▸ **GIVEN REQUEST 1**
In the Sicilian pizza recipe, what temperature should the oven be preheated to?
▸ **GIVEN REQUEST 2**
Continue the Sicilian pizza recipe, picking up right after its final sentence.

It rewards good ingredients without demanding fancy ones. The dough is just bread flour, water, salt, yeast, and a glug of extra virgin olive oil. The sauce is crushed San Marzano tomatoes, salt, and maybe a clove of garlic. The toppings can be as traditional or as wild as you want.
It tastes better the next day. Reheat a square in a hot oven (not a microwave, please) and the bottom re-crisps while the centre stays soft. Honestly, day-two Sicilian leftovers might be my favourite breakfast.
How To Make Sicilian Pizza At Home
You don’t need a pizza stone, a baking steel, or any special pan. A standard half-sheet baking sheet (or a 9×13 cake pan for thicker results), a good pour of olive oil, and a little patience are all you need.
Classic Home Sicilian Pizza
Dough
- 500g bread flour
- 340g warm water (68% hydration)
- 10g fine sea salt
- 7g instant yeast (one packet)
- 30ml extra virgin olive oil, plus more for the pan
Sauce & Toppings
- 400g crushed San Marzano tomatoes (one tin)
- 1 garlic clove, grated
- ½ tsp sea salt
- 225g low-moisture mozzarella, grated
- Dried oregano, red pepper flakes, fresh basil to finish
Method
- Mix the dough. In a large bowl, whisk flour, yeast, and salt. Pour in warm water and olive oil. Stir with a wooden spoon until shaggy, then knead by hand for 6–8 minutes until smooth and slightly tacky.
- First rise. Cover with plastic wrap or a damp towel. Leave in a warm spot for 90 minutes, or until doubled.
- Oil the pan. Pour 3–4 tablespoons of olive oil into a half-sheet pan (13″×18″) and tilt to coat. This is the secret to the crispy base — don’t skimp.
- Stretch into the pan. Tip the dough into the oiled pan and gently push it toward the edges with your fingertips. If it springs back, walk away for 10 minutes and try again. Cover loosely.
- Second rise. Let the dough proof in the pan for 90 minutes to 2 hours, until it’s pillowy and almost fills the pan corner to corner. Preheat your oven to 475°F (245°C) for the last 30 minutes.
- Make the sauce. While the dough proofs, mix crushed tomatoes with grated garlic and salt. No cooking required — Sicilian sauce is raw and bright.
- Top and bake. Scatter mozzarella across the dough first, then dollop the tomato sauce on top in rough stripes (the traditional way). Sprinkle with oregano. Bake for 18–22 minutes, until the cheese is bubbling and the edges are deep golden brown.
- Finish and rest. Slide the pizza out of the pan onto a wire rack (this is critical — leaving it in the pan steams the bottom). Finish with red pepper flakes, fresh basil, and a final drizzle of olive oil. Rest 5 minutes, then cut into squares.
If your dough fights you during stretching, that’s almost always a gluten relaxation issue rather than a recipe problem — our guide to dough that tears during stretching covers the fix in detail. For more on choosing the right flour, see our breakdown of the best flours for pizza bases. And for sauce variations, our homemade pizza sauce guide covers cooked and raw versions for different styles.

▸ **ENTRIES**
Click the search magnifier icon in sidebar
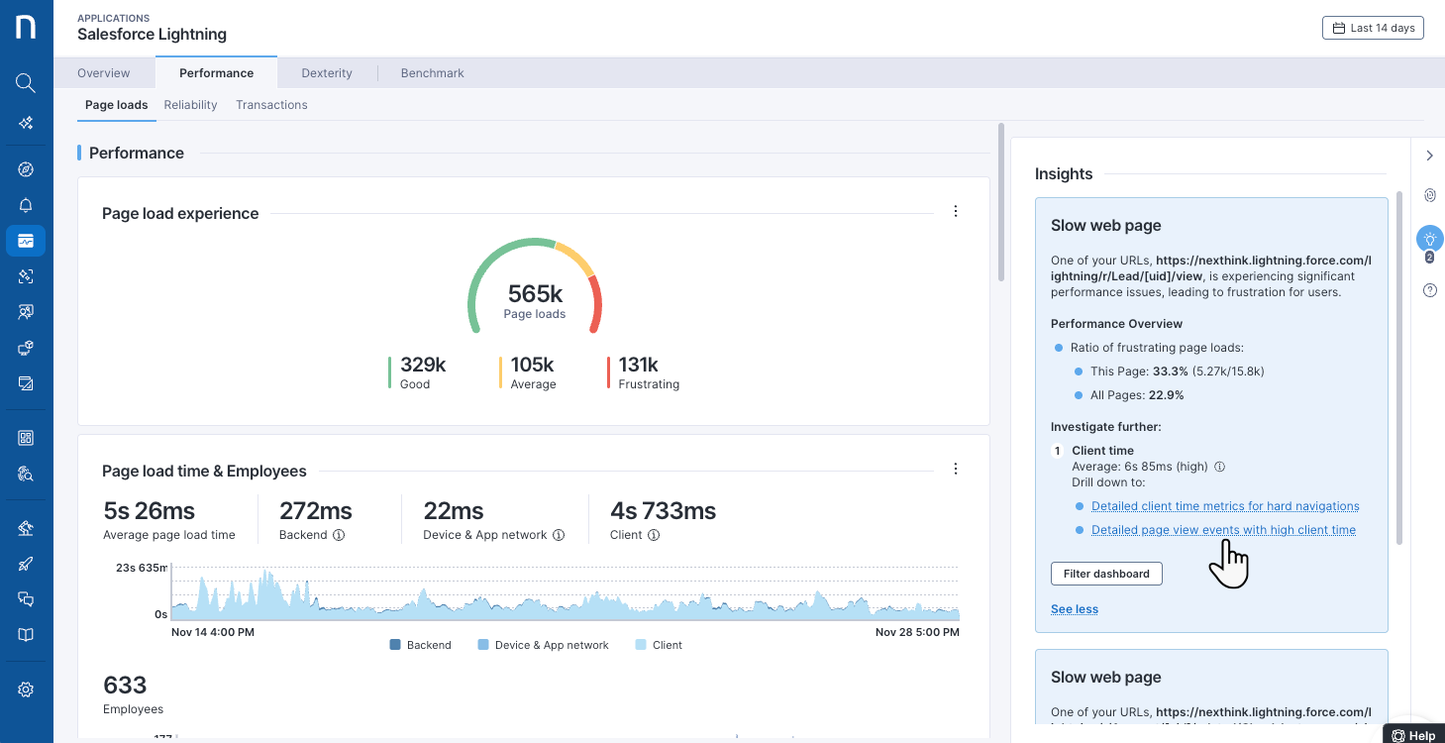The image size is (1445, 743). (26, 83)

...

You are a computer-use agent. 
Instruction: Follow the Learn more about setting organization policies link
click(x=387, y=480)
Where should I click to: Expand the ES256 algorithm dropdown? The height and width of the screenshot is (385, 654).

* * *

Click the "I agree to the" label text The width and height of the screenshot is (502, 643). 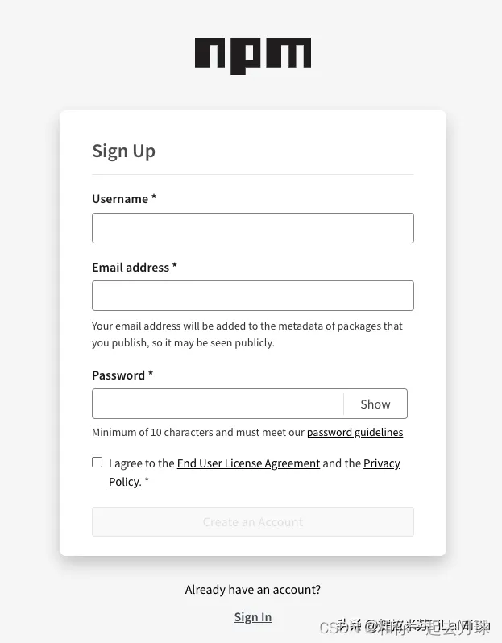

▸ **RESULT 1**
475°F (245°C)

▸ **RESULT 2**
Mistakes To Avoid With Sicilian Pizza
Three errors are responsible for roughly 90% of disappointing home Sicilian pizzas. Knowing them in advance saves you a lot of trial and a little error.
1. Not Enough Olive Oil In The Pan
If you’re worried about pouring “too much” olive oil into the pan, you’re not pouring enough. The oil is what fries the base. A dry pan gives you a soft, bready bottom instead of a crackly one. Use 3–4 tablespoons in a half-sheet pan, full stop.
2. Rushing The Proof
Sicilian dough needs time in the pan to open up. If you skip that second rise (or cut it short), you end up with a dense, tight crumb — closer to a tough flatbread than a pillowy slice. Give it the full 90 minutes minimum. If your kitchen is cool, longer.
3. Leaving It In The Pan To Cool
This is the move that snatches victory away at the last moment. As soon as the pizza is out of the oven, get it out of the pan and onto a wire rack. Trapped steam in a hot pan will turn that beautifully crisp base soggy in about three minutes. Use a thin spatula to lift the corner — it should slide out without resistance.
Sicilian Pizza FAQ
What’s the difference between Sicilian pizza and sfincione?
Is Sicilian pizza the same as deep dish?
Can I make Sicilian pizza without a special pan?
What kind of cheese should I use?
Why is the crust so airy?
What toppings work best on a Sicilian?
Bake One This Weekend
Sicilian pizza is one of the easiest restaurant-grade pizzas to nail at home — no fancy oven, no fancy pan, just patience and a heavy pour of olive oil. Bookmark this guide, set aside an afternoon, and meet your new favourite Friday-night ritual.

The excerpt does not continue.